BEGIN Excerpt to read

Monday, 28 May 2012
Billionaire John Paulson Likes Caesar's, AngloGold Ashanti, and CVR
On the first one, Paulson praised the company’s high option value and suggested the stock could go up to $138. Because the company had been bought out by private equity, and has recently returned to markets, it is a highly leveraged structure where debt has been restructured in such a way that there are no payments until 2015, Paulson noted.
Caesar’s, as most hotel and gaming stocks, fell with the economy in the financial crisis, but is now at a turning point, Paulson said. The recovery in its core business, aided by improved revenues in Las Vegas, will be boosted by expansion into Asia and other domestic locations.
Online gaming, which Paulson expects to become legal relatively soon in the U.S., should provide additional upside. The company’s equity value represents only 7% of its capitalization, and if EBITDA recovers to 2007 levels, and one adds new business, the stock could soar.
Paulson’s second idea was AngloGold Ashanti. The stock has been a very poor performer when compared to gold, but its earnings are exploding, as it manages to leverage the high price of gold, Paulson explained.
AngloAshanti is trading at its lowest valuation in ten years, and at a substantial discount to gold, despite growing reserves at a rate of 8% over the next couple of years. He equated it to owning gold for a lot less and also being paid to hold it by receiving a dividend. If the company were trading along with its peers in terms of valuations, there would be about 75% upside for the stock, even in current market conditions, Paulson noted.
His third and last pick was CVR Energy, which he called “a gift from Carl Icahn.” It’s a merger/arb transaction, which Paulson explained one always should invest in. “Carl is generous to himself,” said Paulson, adding that in this case, the billionaire activist was also generous to shareholders.
Icahn said he would buy the whole company for $30 a share and, if he managed to sell for $35 a share, he would return most of the increment to shareholders, Paulson noted. While they initially thought there had to be some catch, they noticed there wasn’t, and bought into the company. They did get paid, and managed to also benefit from contingent cash payments.
CVR is a refinery play in the mid-West, meaning it benefits from cheaper WTI prices (as opposed to Coast refineries, facing Brent-like prices for crude).

END Excerpt to read
BEGIN Dataset extract

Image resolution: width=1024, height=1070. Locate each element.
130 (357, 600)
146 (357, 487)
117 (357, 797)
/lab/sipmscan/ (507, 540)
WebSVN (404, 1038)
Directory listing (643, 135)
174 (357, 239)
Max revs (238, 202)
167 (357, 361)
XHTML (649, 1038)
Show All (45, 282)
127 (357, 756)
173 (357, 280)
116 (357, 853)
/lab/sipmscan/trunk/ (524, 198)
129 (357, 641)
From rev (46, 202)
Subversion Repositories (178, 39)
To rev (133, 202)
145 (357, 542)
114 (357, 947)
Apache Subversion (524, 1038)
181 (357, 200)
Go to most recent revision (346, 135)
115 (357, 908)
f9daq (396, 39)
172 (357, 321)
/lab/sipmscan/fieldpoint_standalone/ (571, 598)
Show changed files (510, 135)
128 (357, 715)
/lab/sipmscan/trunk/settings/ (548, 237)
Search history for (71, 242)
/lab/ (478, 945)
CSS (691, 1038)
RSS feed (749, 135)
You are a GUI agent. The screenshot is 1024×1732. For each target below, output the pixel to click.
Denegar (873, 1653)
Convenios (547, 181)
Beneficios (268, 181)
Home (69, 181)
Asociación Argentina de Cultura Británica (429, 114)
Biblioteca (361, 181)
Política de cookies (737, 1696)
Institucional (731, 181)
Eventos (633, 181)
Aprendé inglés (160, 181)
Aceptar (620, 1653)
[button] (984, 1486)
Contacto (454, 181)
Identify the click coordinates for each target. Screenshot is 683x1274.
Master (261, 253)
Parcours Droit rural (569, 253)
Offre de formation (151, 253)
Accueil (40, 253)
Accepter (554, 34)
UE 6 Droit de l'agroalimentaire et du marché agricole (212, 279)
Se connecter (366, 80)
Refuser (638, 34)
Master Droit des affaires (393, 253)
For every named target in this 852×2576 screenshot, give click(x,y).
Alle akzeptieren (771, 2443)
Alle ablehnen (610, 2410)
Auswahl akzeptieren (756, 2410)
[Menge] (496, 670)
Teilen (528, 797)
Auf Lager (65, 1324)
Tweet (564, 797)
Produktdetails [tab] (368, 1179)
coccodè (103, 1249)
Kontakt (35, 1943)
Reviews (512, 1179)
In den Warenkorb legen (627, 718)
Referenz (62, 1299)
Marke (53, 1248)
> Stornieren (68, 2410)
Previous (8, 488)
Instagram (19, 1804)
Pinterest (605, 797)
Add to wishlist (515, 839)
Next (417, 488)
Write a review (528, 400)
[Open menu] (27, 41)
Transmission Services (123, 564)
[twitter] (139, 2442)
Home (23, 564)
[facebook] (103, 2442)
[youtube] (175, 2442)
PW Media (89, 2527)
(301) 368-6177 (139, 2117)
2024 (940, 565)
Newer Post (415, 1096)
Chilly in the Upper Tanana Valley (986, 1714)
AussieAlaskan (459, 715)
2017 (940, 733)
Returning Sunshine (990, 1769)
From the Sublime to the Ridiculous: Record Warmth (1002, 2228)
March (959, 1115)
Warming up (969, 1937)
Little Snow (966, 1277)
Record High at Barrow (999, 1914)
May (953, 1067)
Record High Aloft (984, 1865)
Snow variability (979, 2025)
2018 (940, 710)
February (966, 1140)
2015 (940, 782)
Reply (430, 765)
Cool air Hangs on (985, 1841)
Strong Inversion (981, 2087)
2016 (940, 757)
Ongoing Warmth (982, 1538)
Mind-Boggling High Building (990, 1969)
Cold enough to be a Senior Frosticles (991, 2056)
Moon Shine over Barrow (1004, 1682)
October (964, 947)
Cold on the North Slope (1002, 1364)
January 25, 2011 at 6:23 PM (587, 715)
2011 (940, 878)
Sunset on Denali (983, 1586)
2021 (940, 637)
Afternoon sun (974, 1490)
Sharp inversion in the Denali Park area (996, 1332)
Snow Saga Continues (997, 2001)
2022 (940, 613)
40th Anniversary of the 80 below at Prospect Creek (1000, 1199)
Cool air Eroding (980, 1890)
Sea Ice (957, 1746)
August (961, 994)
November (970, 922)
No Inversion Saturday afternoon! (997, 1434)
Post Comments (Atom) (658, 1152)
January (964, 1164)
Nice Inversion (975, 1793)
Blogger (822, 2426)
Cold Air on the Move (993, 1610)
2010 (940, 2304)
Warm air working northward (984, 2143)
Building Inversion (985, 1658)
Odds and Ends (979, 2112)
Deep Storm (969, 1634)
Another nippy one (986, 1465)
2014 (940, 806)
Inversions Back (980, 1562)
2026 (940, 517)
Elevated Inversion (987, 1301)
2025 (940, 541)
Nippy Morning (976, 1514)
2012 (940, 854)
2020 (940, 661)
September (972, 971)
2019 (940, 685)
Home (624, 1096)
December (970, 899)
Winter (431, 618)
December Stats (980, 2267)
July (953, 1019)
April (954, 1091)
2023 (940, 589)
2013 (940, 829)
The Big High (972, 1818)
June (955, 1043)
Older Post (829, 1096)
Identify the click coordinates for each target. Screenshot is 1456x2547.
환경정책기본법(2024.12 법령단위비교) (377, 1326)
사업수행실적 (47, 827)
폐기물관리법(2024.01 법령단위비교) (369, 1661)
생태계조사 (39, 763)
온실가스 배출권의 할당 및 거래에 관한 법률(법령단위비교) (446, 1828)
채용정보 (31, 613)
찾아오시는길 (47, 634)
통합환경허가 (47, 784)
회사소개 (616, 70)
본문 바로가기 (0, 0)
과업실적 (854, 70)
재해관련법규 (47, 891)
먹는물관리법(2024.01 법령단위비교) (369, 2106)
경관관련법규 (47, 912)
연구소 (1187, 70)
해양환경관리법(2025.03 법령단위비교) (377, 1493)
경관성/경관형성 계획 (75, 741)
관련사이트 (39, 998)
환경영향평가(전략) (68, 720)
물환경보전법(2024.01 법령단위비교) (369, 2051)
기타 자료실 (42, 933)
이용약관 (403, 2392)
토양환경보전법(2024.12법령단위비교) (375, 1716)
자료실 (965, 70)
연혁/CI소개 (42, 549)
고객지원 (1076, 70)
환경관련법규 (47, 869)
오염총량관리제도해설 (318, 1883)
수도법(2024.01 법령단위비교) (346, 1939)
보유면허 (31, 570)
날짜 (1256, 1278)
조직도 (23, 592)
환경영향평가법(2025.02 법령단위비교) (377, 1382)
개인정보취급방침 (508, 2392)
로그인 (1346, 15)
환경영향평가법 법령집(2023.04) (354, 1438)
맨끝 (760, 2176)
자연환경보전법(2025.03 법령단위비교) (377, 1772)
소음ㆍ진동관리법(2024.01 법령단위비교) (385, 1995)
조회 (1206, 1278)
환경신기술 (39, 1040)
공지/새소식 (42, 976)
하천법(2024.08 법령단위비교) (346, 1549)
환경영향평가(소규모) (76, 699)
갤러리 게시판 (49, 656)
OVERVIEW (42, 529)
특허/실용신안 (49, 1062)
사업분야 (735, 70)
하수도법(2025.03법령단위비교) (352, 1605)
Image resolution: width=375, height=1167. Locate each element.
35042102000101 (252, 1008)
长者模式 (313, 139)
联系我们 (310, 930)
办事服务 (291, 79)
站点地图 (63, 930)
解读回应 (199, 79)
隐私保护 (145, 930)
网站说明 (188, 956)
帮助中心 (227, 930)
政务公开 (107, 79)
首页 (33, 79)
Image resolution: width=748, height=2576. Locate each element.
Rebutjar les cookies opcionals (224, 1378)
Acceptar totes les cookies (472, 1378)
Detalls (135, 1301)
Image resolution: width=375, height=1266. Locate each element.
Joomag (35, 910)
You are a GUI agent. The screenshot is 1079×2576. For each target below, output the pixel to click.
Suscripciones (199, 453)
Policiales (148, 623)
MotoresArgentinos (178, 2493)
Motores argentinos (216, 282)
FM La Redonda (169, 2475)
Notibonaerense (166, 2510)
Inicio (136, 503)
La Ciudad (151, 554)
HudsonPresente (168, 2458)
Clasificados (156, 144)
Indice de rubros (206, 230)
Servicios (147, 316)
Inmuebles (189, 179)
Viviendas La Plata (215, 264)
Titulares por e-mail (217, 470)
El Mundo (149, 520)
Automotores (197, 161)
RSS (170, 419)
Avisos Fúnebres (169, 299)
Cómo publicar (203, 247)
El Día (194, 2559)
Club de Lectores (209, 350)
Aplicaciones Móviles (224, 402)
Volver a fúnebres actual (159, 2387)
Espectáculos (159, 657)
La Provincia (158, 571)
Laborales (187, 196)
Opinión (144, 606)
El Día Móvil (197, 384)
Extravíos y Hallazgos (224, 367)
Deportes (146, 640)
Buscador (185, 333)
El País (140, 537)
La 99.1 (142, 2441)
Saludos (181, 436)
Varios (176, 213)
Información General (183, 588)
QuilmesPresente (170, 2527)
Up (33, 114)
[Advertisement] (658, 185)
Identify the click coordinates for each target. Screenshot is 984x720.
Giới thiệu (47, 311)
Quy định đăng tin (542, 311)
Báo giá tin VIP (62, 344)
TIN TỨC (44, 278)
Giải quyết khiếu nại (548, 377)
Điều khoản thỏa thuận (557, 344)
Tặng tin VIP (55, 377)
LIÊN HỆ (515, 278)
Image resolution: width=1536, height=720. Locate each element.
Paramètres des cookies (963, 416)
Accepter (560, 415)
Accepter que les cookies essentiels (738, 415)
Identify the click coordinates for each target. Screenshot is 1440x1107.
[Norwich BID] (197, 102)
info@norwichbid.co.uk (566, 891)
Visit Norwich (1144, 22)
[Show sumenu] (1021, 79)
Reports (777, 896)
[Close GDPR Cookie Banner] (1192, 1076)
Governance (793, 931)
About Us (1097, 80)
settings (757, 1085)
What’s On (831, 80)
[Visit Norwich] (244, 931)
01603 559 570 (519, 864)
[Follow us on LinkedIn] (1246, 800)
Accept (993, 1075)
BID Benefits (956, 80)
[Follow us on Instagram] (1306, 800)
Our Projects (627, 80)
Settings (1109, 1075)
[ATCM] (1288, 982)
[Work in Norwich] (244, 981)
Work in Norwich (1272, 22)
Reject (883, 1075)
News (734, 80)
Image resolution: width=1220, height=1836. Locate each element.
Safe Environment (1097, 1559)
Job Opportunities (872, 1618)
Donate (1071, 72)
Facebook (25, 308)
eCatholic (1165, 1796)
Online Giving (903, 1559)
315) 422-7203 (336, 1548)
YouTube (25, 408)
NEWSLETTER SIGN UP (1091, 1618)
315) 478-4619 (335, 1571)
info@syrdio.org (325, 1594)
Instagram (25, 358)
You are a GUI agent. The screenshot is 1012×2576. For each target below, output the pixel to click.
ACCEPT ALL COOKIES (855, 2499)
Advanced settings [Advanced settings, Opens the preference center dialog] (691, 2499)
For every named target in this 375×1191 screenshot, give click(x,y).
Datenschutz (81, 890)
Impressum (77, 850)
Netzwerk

END Dataset extract

### Instructions
[a] Return the part of the article on John Paulson's stock picks that begins at the words "AngloAshanti is trading" and ends after the words "generous to shareholders.".
[b] Decide whether each statement agrees with the article on John Paulson's stock picks. Answer yes or no for each, and quote the deciding words from the article.
(i) Paulson said Caesar's restructured debt requires no payments until 2015.
(ii) AngloGold Ashanti stock has outperformed gold.
(iii) CVR Energy benefits from cheaper WTI prices.

### Exercise solutions
[a]
AngloAshanti is trading at its lowest valuation in ten years, and at a substantial discount to gold, despite growing reserves at a rate of 8% over the next couple of years. He equated it to owning gold for a lot less and also being paid to hold it by receiving a dividend. If the company were trading along with its peers in terms of valuations, there would be about 75% upside for the stock, even in current market conditions, Paulson noted.
His third and last pick was CVR Energy, which he called “a gift from Carl Icahn.” It’s a merger/arb transaction, which Paulson explained one always should invest in. “Carl is generous to himself,” said Paulson, adding that in this case, the billionaire activist was also generous to shareholders.

[b]
(i) Yes: "there are no payments until 2015"
(ii) No: "The stock has been a very poor performer when compared to gold"
(iii) Yes: "it benefits from cheaper WTI prices"